Bismillah…

Bir milyondan fazla 8. Sınıf öğrencimizin girdiği LGS sınavının sonuçları geçtiğimiz günlerde açıklandı.

Şimdi doğru bir tercih yapma zamanı…

Peki, mevcut tercih işlemi hangi anlayış üzerine yapılmakta ve aslında nasıl olmalı...

Birileri “öğrencilerimiz aldığı puanlar ile değerlendirilmemeli” dese de liselere yerleştirme, bildiğiniz gibi öğrencilerin sınav sonucunda aldığı puana göre girdiği yüzdelik dilim esas alınarak yapılmakta…

Yani öğrencinin ilgi, yetenek ve hayalleri neredeyse hiç dikkate alınmamakta…

Bu yıl tanıştığım ve şu an bulunduğu şehrin en iyi fen lisesinde 12. Sınıfa geçen bir öğrencimiz, bu yıl ülkemizde yapılan TÜBİTAK 2204 A liseler arası proje yarışmasında Türk Dili ve Edebiyatı alanında Türkiye üçüncüsü oldu.

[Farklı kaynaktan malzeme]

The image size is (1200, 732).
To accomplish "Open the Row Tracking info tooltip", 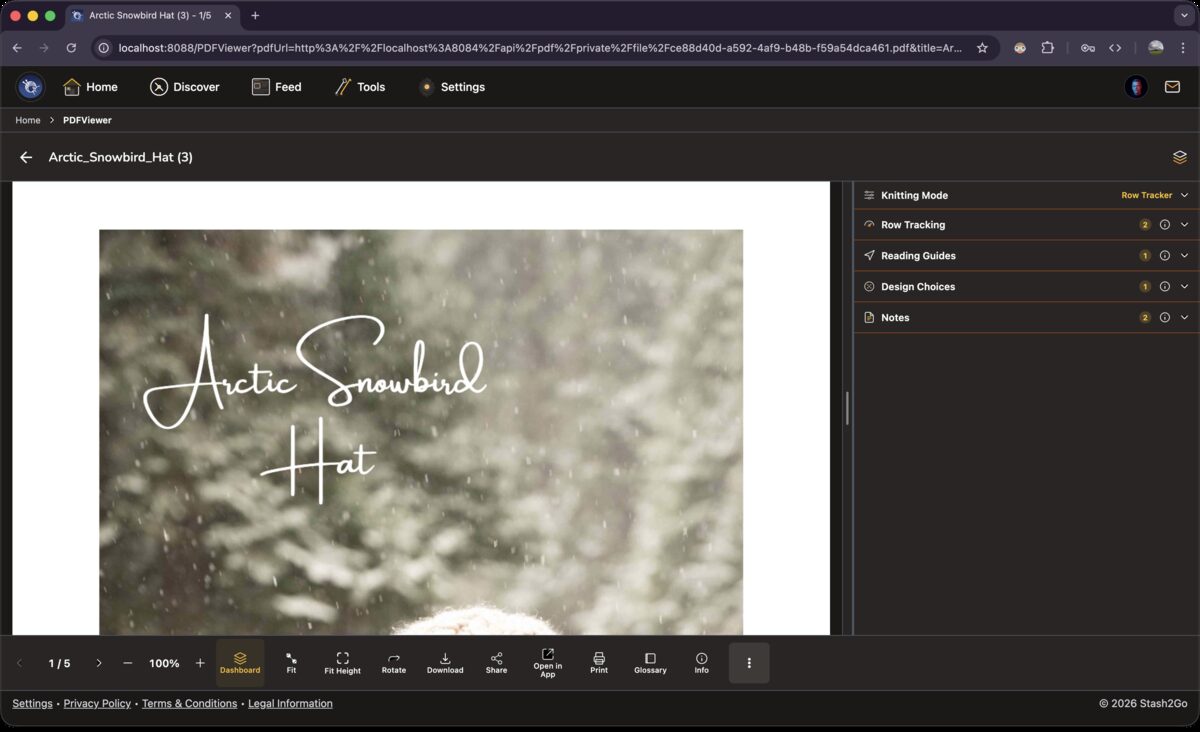I will 1164,224.
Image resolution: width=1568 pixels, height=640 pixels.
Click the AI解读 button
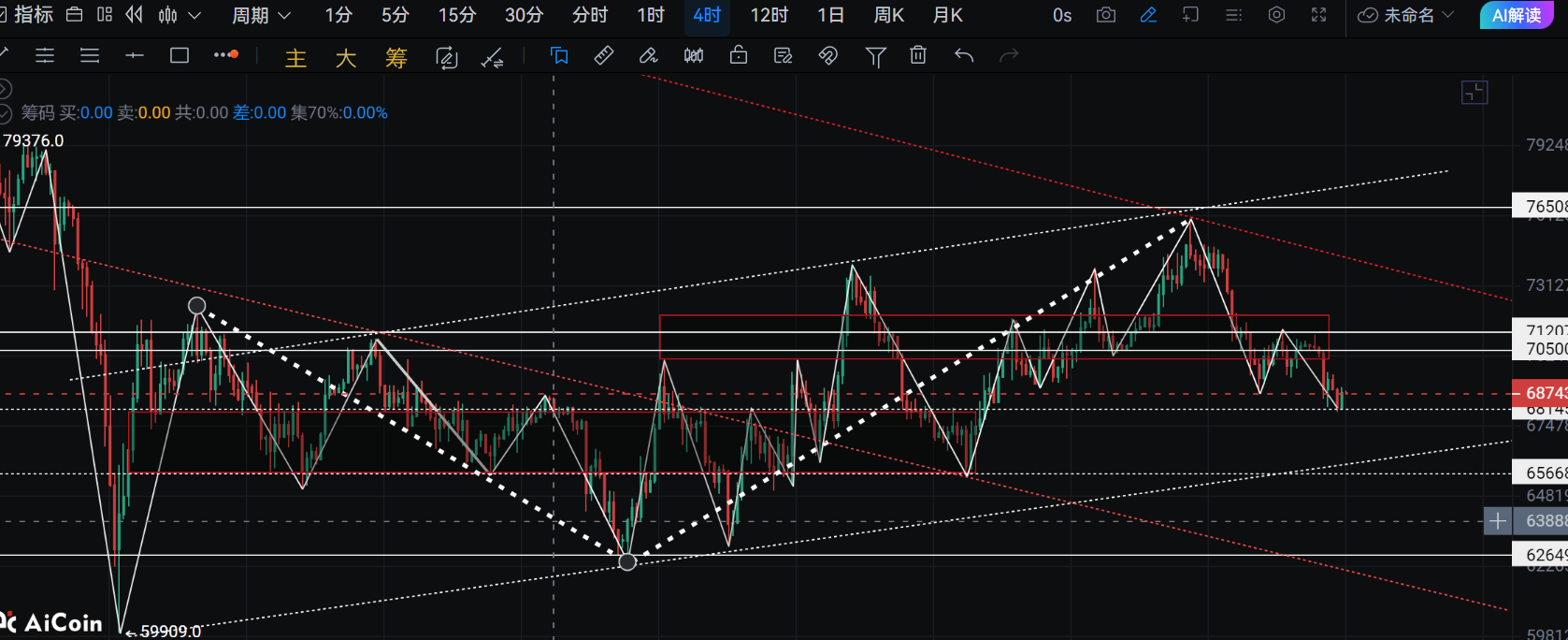tap(1516, 15)
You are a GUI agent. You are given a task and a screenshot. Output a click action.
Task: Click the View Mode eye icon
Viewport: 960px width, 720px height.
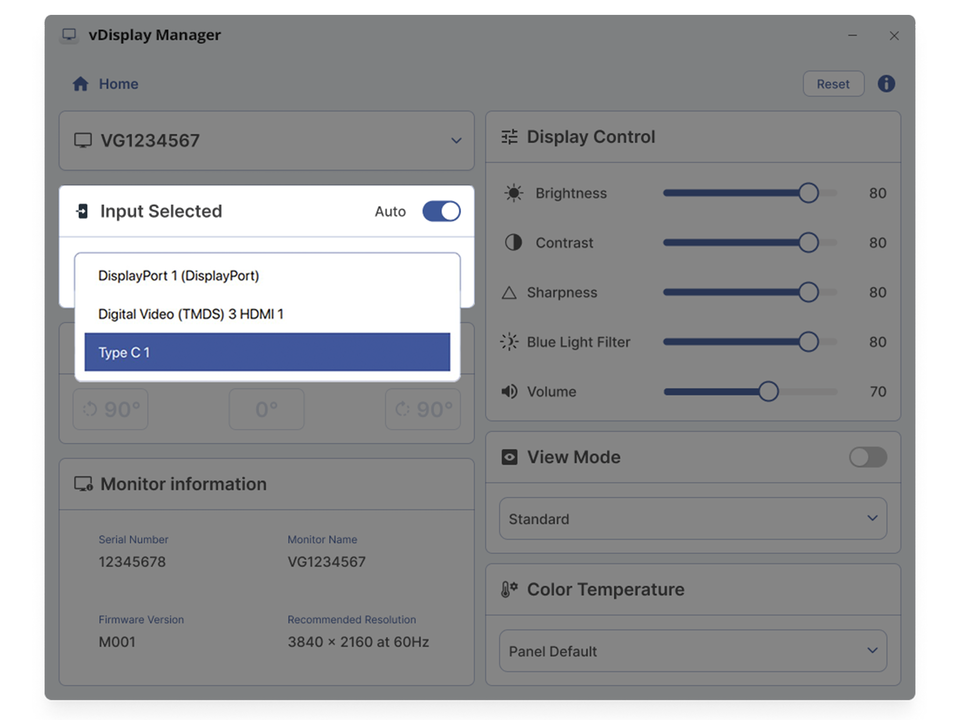tap(510, 457)
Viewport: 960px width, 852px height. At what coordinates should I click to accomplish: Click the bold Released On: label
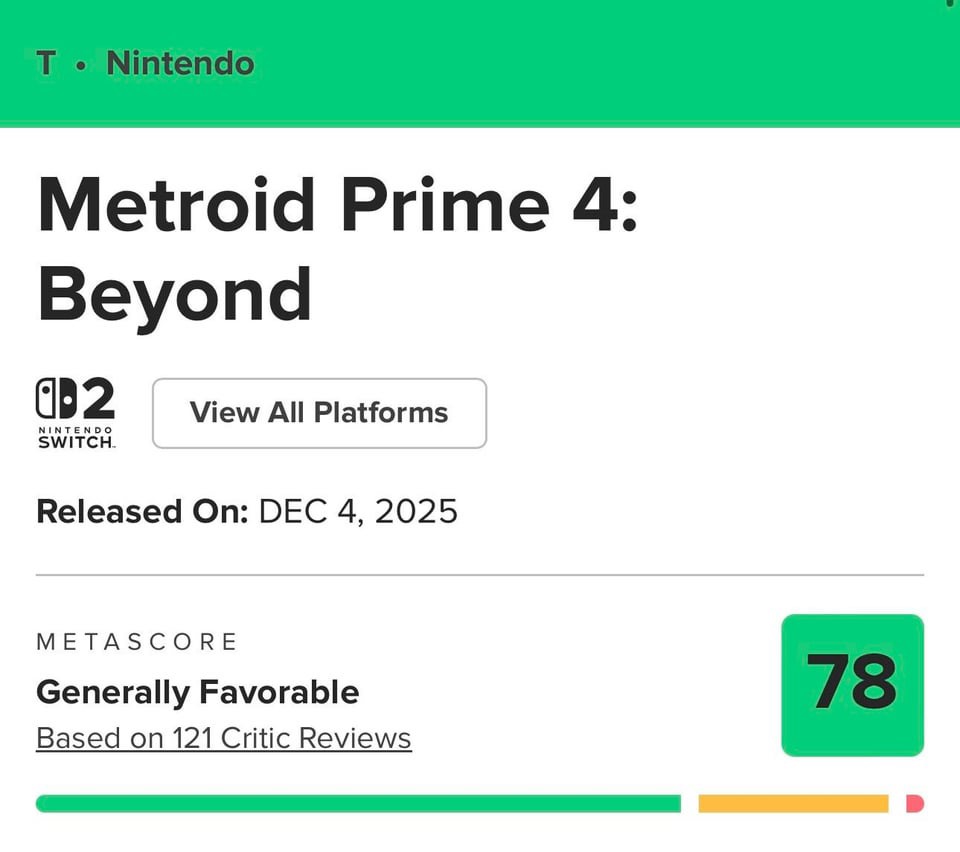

Bu öğrenciyi tanıdıkça bu öğrencinin fen lisesi öğrencisi değil sosyal bilimler öğrencisi olması gerektiği kanaati bende hâsıl olmuştu.

Öğrencimiz bu başarısı ile bu gerçeği teyit etti.

Yani, ülkemizde ister lise olsun isterse üniversite tercihlerinde esas etkenin ve hassasiyetin ekonomik getiri ve sosyal statü olduğu gün gibi ortada…

Böylelikle kişi kendisini yaşamayınca, ileriki süreçte mutsuz olmakta ve bulunduğu hal ve ortam kişiyi strese sokmaktadır.

Dolayısıyla toplumda bunca başarısızlık, mutsuzluk, şikâyet ve kanaatsizliğin ayyuka çıkması kaçınılmaz olmaktadır.

İMAM HATİPLER… YÜKSELMEYE DEVAM…

Liselere Geçiş Sistemi kapsamında gerçekleştirilen merkezi sınav sonuçlarına göre, imam hatip ortaokulunda öğrenim gören 3 öğrenci 500 tam puan aldı.

Binlerce imam hatip öğrencisi ise yüzde 1'lik dilimde yer aldı.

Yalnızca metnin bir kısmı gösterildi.